━━━━━ EXERCISE MATERIAL

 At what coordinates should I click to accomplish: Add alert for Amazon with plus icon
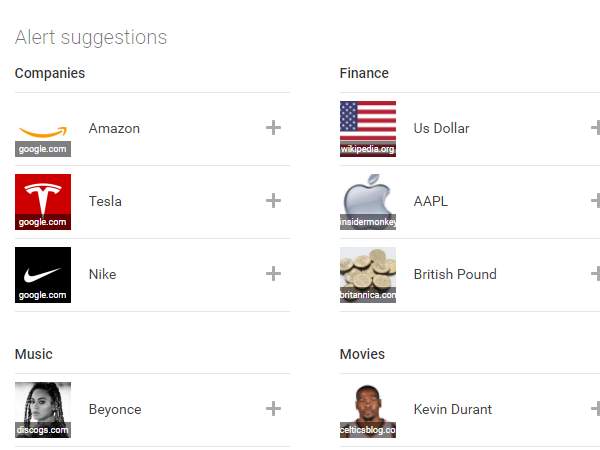pos(273,128)
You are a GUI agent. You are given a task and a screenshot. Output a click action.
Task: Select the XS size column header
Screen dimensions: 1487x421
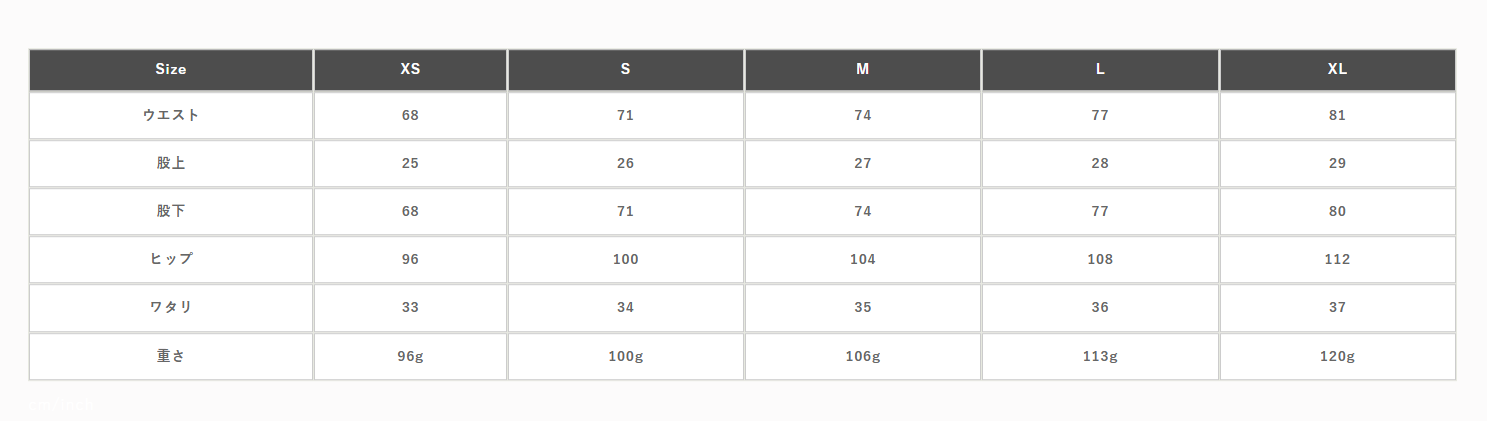pos(410,70)
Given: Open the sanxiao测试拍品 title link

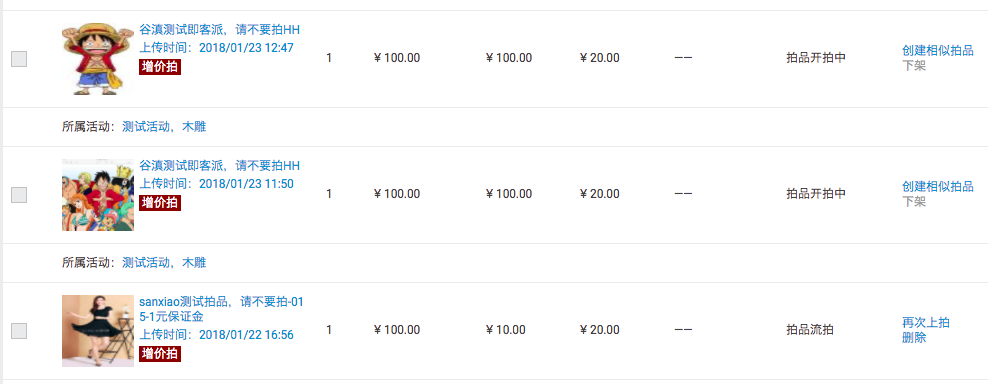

━━━━━━━━━━

Extract the run of lines beginning with the line that holds "You are a GUI" and ending at the last line of the data, inclusive. Exclude any pictures from the copy.

- [EXERCISE SOLUTION]
You are a GUI agent. You are given a task and a screenshot. Output a click action.
Task: Select the XS size column header
Screen dimensions: 1487x421
pos(410,70)
Given: Open the sanxiao测试拍品 title link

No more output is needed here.